For the records below, give the number of lines containing the word "icon" and no other text.

* LISTED RECORDS *
##########
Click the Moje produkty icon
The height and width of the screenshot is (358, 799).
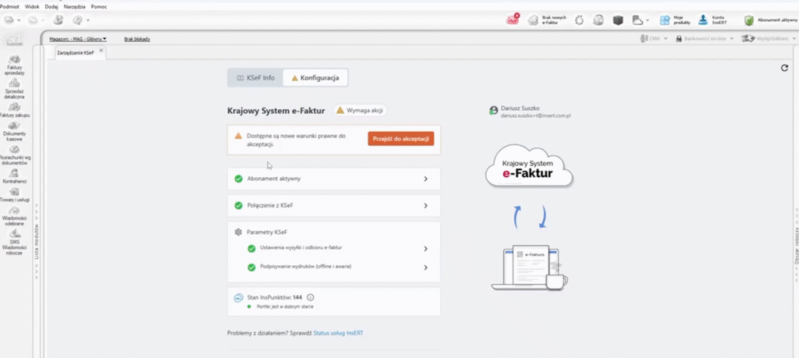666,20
##########
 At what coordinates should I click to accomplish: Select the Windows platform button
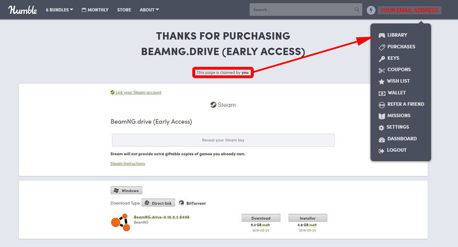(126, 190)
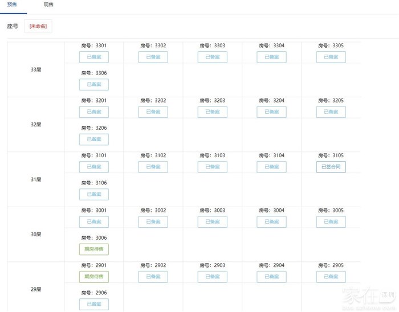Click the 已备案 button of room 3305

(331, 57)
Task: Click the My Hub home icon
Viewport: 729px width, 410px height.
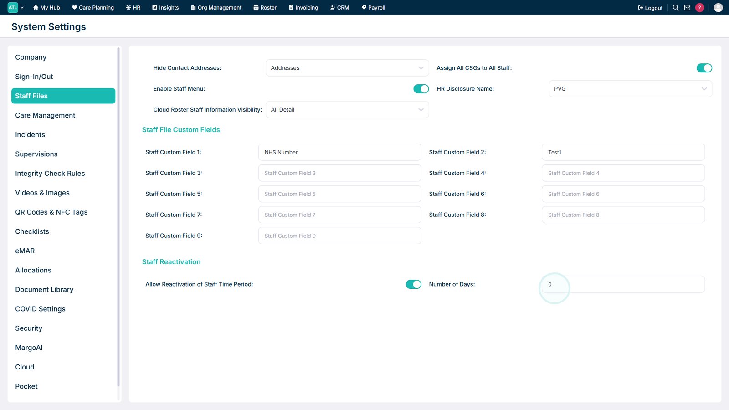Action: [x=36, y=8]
##########
* PROBLEM SOLUTION *
2